Not to spend too much time on confirmations, but it really is stunning to think about how many people the Senate is responsible for confirming. The Washington Post's Al Kamen points out that there are still 43 Senate-confirmable jobs open in Cabinet-level agencies (out of a total of 369), and at Foreign Policy, Josh Rogin notes that there are more than 180 nominees awaiting action from the Senate.
It's easy to shrug and accept the broken confirmation system as inevitable, but the fact is that it hasn't always been this difficult to confirm nominees. Indeed, there was a time when confirmations were fairly quick. In a 2004 paper, Marymount University political scientist Margaret Tseng found that the average time between nomination and confirmation has grown steadily since the 1960s. When President Kennedy presented a nominee, he could expect confirmation within a few months at most. By contrast, President Clinton waited upward of nine months before many of his nominees entered service.

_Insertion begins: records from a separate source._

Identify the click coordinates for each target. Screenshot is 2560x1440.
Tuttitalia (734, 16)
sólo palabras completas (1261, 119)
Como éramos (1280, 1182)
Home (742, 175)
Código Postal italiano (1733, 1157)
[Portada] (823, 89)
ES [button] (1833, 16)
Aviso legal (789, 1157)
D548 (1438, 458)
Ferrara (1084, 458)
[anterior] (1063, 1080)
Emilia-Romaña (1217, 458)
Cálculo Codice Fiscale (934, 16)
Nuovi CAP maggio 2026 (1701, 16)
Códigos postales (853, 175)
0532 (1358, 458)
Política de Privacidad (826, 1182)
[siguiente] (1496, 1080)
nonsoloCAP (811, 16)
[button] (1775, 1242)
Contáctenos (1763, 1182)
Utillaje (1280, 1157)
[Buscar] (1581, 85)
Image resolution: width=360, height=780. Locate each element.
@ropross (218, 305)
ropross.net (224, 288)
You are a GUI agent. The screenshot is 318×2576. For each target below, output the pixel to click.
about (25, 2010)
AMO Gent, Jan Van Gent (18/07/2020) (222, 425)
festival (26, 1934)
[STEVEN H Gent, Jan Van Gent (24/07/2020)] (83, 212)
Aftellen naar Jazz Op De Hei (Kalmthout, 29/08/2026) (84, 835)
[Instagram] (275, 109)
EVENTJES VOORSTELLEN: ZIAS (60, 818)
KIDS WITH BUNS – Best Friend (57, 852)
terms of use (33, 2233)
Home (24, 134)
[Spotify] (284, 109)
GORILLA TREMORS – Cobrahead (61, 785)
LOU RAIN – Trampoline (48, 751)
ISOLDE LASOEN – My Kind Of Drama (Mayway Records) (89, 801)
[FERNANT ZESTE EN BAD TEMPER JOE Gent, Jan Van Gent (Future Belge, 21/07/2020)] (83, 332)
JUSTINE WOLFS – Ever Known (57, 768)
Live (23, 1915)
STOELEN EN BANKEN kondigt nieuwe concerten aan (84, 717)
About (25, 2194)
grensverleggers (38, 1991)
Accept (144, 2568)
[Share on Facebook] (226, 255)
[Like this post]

While some of this is political -- high polarization has made the confirmation process a battleground for political advantage -- it's also true that the 100-member Senate isn't particularly equipped to deal with the sheer size of the executive branch. At the beginning of the 20th century, the Senate could expect to confirm a few dozen nominees. Now the Senate must confirm thousands of nominees, the majority of whom don't benefit from the full attention of the Senate. Republican obstructionism has compounded the problem, but even if GOP senators were more deferential to the president's choices, you would still have to contend with too little time and too many nominees.
Given that we can only expect the confirmation process to become increasingly dysfunctional, I think it's worth revisiting the Brookings Institute's Presidential Appointee Initiative, which sought to provide a guidebook for streamlining the confirmation process. Among the recommendations were reducing the amount of paperwork and vetting necessary for any given nominee, restricting confirmation to "appointments of judges, ambassadors, and executive-level positions in the departments and agencies," and requiring the Senate to force confirmation votes on nominees no later than the 45th day after the nomination. Together, these recommendations would radically reduce the number of confirmable positions and streamline the process so that nominees aren't indefinitely stuck in confirmation limbo.